The mere fact that most of the studies included in the meta-analyses were only six months in duration underscores the paucity of solid information, Dr Nancy Geller (NHLBI, Bethesda, MD) pointed out. "The quality of the meta-analyses far exceeds the quality of the data that went into the meta-analyses," she quipped.
A lone no-vote
The sole no-vote on the key question of whether rosiglitazone should remain on the market came from Dr Arthur Levin (Center for Medical Consumers, New York, NY).
"It seems to me that given the evidence of a strong safety signal, given the fact that around this table and at the FDA there are doubts about the ability of ongoing clinical trials to definitively answer the question about the CV safety of the drug, and given the enormity of the potential public health risk of allowing this drug to continue to be marketed and used by millions of people for the rest of their lives, I logically can't find any way to justify leaving this drug on the market."

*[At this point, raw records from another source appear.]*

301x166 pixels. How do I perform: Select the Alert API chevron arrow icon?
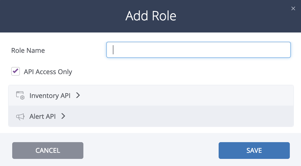click(63, 116)
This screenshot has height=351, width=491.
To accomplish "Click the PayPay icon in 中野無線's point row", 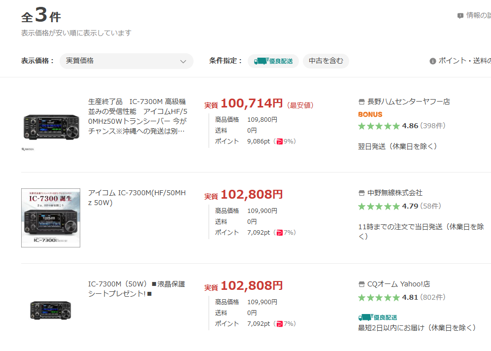I will pos(280,233).
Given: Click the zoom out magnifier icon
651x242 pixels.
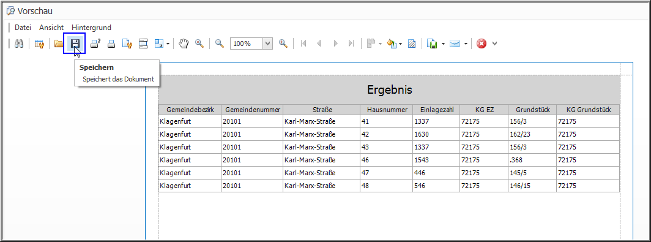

Levin's opinions have the support of at least two FDA insiders, Dr Gerald Dal Pan and Dr David Graham, both in the FDA's Office of Surveillance and Epidemiology, Center for Drug Evaluation and Research. Graham presented a risk/benefit assessment of rosiglitazone, pointing out that although his views were his own, his findings had been reviewed and were supported by others in his department, such that he was not just speaking as "David Graham the FDA Whistle-Blower."
Graham showed projections to back up his claim that ongoing studies "will not change our state of knowledge. The poor design and low power of RECORD, and the low power of BARI 2D mean a very high risk of a false-negative conclusion exists. Waiting for these studies will insure an additional 1600 to 2500 adverse cardiac events per month," he predicted. "Waiting for these studies does not make sense."
As such, he concluded, "rosiglitazone should be withdrawn from the market."
That recommendation fell largely on deaf ears today, but Graham's concerns about the quality of the existing rosiglitazone data, and the flawed studies in progress, struck a chord with panel members, who called for stricter standards for pre-approval and post-marketing studies.
"I would have to say, the FDA has to take some responsibility for the dilemma in which we find ourselves, for approving less than optimally designed trials in the past," Dr Arthur Moss (University of Rochester, NY) observed. "I do think there is a problem that needs to be rectified in the future."
Vindication for Nissen
Commenting on the day's deliberations to heartwire, Dr Steven Nissen (Cleveland Clinic, OH), one of the authors of the NEJM analysis that first sparked the current controversy, seemed satisfied that the FDA and sponsors' meta-analyses had confirmed his own findings.
"The committee was convinced enough by this that they voted overwhelmingly that there is an increased risk and I think that was the right thing to do. Clearly they also overwhelmingly voted that there should be a strong warning placed on the drug, which will have the impact of identifying for physicians and patients the potential of this drug to cause ischemic heart disease," he said.
Nissen predicted that the panel's conclusions could have "a major effect on utilization of the drug." But, sounding somewhat deflated after a long day spent on the sidelines of the discussion as a non-voting consultant--answering the occasional question from the committee members--Nissen also anticipates "continued discussion and debate."
"One concern I have is that black-box warnings do not always result in huge changes in prescribing practices, so time will tell," he told heartwire. "History has shown there is not always major respect for those warnings . . . and we'll have to see what happens with this drug."
Nissen SE and Wolski K. Effect of rosiglitazone on the risk of myocardial infarction and death from cardiovascular causes. N Engl J Med 2007; 356:2457-2471.